Aus sicherer Distanz

Auch in "Gehen und Bleiben" ist der Regisseur selbst nicht zu sehen, lediglich zu hören. Aus dem sicheren Schutz des Offs abseits der Kamera führt er lange Dialoge mit seinen Interviewpartnern. Zu diesen zählen unter anderem die in Anklam geborene Schriftstellerin Judith Zander ("Dinge, die wir heute sagten"), der in Nossendorf geborene Regisseur Hans-Jürgen Syberberg ("Hitler, ein Film aus Deutschland") und der in Güstrow geborene Schauspieler Peter Kurth ("Babylon Berlin"), der dem Film auch als Erzähler dient. Daneben kommen beispielsweise der Historiker Thomas Irmer und der Literaturwissenschaftler Erdmut Wizisla sowie Weggefährten Johnsons zu Wort.

Vorgestellt werden sie allerdings erst ganz zum Schluss. Während der langen Laufzeit von beinahe drei Stunden muss sich das Kinopublikum die Berufe der Interviewpartner und deren Bezüge zu Johnson und den Orten und Landschaften selbst erschließen. Ein Ort, obwohl häufig erwähnt, Gesine Cresspahls New York, bleibt dabei stets in seltsamer Ferne. Nur einmal ist die Metropole zwischen Hudson und East River für einen Wimpernschlag zu sehen. In Bezug auf Uwe Johnsons biografische und literarische Stationen bleibt sie die große Leerstelle dieses Films. Aber vielleicht wäre er dann zu lang geworden. So bleibt New York ein Sehnsuchtsort, der verführerisch am Horizont schimmert – und Johnsons Literatur eine attraktive, weil sie etwas "Vorausgehendes" besitzt, wie es einer der Interviewpartner ebenso treffend wie schön formuliert.

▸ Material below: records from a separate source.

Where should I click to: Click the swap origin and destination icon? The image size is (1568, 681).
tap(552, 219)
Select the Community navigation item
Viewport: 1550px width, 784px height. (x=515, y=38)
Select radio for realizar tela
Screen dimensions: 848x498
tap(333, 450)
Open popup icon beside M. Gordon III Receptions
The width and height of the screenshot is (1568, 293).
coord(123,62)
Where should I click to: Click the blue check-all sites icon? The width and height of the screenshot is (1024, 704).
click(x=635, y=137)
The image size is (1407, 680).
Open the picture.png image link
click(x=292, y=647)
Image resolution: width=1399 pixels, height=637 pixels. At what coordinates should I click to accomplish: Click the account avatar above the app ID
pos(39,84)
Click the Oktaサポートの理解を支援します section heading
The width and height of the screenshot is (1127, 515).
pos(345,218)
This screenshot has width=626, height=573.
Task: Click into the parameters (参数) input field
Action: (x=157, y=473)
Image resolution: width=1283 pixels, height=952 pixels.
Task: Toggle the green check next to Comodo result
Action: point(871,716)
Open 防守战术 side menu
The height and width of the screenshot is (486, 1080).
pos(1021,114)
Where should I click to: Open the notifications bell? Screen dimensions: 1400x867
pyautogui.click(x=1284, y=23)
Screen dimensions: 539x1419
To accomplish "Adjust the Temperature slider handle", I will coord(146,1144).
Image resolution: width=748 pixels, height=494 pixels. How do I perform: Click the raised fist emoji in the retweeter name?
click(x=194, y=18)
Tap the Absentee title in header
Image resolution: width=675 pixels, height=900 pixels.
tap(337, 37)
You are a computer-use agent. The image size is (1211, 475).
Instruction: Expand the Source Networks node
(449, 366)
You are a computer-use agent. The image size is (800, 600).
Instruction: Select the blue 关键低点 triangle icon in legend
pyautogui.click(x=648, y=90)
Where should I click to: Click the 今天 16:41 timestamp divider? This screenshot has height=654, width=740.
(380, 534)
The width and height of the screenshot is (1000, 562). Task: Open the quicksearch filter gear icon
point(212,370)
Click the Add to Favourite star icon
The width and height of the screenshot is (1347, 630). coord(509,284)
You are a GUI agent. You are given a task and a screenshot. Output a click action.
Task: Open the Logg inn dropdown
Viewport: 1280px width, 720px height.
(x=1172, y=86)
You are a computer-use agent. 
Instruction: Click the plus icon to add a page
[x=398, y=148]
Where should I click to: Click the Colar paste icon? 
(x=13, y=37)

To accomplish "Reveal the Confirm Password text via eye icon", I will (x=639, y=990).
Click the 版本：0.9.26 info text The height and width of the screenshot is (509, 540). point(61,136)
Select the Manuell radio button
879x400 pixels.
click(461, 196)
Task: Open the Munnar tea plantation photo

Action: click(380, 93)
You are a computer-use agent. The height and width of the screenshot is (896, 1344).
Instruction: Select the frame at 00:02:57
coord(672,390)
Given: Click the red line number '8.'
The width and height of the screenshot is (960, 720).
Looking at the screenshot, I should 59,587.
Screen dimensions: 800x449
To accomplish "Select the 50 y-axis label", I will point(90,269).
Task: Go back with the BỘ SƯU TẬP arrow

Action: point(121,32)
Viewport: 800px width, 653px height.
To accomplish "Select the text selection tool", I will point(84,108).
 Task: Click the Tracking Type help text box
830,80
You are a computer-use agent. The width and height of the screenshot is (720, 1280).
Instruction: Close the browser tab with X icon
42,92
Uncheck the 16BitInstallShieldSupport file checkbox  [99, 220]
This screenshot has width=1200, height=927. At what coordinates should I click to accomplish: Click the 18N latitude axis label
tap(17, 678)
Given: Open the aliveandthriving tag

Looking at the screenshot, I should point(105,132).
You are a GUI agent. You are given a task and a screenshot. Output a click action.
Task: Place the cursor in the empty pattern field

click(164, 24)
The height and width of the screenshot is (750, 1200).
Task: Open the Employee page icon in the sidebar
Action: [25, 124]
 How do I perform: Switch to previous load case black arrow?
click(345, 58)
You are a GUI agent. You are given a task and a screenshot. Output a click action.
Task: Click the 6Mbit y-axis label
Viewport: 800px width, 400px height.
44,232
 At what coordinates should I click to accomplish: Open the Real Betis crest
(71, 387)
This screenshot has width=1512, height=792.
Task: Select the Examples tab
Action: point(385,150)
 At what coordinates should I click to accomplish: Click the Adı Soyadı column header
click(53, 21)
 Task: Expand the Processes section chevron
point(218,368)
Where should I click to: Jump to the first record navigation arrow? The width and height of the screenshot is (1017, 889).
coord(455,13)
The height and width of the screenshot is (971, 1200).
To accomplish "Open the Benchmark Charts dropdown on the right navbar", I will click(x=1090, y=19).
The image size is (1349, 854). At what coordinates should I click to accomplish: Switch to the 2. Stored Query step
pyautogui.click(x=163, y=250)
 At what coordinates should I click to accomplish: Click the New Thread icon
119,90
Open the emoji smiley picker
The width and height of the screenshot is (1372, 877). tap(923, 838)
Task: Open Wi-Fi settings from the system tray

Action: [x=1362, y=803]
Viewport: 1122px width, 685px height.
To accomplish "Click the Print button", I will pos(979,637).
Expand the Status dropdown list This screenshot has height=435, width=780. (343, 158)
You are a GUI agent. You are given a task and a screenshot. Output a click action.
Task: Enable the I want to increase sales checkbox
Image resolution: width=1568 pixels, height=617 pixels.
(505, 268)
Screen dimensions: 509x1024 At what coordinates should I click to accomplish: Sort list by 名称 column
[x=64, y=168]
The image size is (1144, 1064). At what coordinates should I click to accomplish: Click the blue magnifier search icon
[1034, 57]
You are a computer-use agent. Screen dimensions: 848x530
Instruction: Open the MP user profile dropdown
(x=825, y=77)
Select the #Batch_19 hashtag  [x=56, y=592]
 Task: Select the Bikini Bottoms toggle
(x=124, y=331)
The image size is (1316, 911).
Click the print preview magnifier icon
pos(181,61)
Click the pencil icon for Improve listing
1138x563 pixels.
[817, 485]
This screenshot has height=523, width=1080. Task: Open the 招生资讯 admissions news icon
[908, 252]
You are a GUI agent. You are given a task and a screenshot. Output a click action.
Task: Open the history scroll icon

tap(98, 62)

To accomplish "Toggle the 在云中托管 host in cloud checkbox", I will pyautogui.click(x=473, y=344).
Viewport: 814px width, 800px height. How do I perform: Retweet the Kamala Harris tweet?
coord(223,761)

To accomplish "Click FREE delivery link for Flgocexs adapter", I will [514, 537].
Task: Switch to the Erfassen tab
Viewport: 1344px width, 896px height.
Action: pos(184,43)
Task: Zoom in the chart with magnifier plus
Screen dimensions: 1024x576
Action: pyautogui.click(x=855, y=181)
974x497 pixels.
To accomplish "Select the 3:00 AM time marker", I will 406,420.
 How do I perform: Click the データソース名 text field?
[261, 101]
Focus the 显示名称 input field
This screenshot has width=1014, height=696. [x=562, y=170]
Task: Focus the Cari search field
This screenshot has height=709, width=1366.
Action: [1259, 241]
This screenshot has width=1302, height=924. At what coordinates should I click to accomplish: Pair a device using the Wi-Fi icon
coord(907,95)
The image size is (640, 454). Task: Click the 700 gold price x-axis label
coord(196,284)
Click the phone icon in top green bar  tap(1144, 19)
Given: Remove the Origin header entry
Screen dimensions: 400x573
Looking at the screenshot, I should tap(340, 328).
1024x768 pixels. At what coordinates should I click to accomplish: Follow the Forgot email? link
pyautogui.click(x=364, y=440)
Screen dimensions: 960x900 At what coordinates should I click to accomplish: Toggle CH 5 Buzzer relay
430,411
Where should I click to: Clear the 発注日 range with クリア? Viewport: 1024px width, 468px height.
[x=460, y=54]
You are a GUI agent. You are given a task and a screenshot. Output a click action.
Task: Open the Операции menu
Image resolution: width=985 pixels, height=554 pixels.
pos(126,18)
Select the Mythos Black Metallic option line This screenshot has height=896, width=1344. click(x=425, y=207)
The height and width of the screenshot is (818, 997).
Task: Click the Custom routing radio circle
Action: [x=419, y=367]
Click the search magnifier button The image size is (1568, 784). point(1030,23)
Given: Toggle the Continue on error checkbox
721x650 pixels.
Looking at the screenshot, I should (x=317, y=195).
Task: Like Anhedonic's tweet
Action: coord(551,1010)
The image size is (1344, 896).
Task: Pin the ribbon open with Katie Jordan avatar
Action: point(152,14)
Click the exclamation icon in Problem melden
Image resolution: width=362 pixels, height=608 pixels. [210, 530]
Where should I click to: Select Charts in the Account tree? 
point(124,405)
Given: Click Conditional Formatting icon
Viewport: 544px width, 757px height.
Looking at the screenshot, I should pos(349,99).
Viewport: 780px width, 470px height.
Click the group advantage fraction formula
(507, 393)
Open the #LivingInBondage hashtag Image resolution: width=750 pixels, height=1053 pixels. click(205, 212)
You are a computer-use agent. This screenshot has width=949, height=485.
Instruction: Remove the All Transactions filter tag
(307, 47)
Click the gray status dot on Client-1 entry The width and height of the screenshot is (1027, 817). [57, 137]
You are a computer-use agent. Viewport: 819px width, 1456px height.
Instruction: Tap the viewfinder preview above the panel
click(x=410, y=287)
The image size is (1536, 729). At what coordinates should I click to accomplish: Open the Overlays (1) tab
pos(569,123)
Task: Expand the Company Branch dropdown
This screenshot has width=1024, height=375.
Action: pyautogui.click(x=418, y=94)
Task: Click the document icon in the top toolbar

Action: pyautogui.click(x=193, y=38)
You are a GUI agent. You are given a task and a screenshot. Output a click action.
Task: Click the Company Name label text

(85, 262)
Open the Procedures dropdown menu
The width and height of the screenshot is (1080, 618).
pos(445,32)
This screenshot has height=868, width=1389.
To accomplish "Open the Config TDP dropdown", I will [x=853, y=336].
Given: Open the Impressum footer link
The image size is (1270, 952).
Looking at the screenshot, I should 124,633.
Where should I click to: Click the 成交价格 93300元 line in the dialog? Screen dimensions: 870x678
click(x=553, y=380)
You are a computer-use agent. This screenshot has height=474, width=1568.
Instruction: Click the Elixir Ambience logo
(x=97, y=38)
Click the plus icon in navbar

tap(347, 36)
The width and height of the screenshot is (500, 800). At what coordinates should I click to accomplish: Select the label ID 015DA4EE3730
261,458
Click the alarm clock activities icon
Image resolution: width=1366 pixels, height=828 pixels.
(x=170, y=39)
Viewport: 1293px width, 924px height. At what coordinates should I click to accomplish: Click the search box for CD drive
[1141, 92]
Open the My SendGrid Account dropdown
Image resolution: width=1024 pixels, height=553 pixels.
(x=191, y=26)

Fazit: Was kann uns Uwe Johnsons Literatur beinahe 40 Jahre nach dessen Tod heute noch sagen? Sehr viel, wenn es nach den Interviewpartnern von Volker Koepps neuem Dokumentarfilm geht. In kontemplativen Bildern und ausführlichen Dialogen denken ehemalige Weggefährten und am Wegesrand Getroffene über die Orte, Landschaften und Ereignisse aus Johnsons Werk nach und stellen erstaunliche Bezüge zu unserer Gegenwart her. Eine gewisse Affinität zum "Dichter beider Deutschland" kann vor dem Kinobesuch allerdings nicht schaden.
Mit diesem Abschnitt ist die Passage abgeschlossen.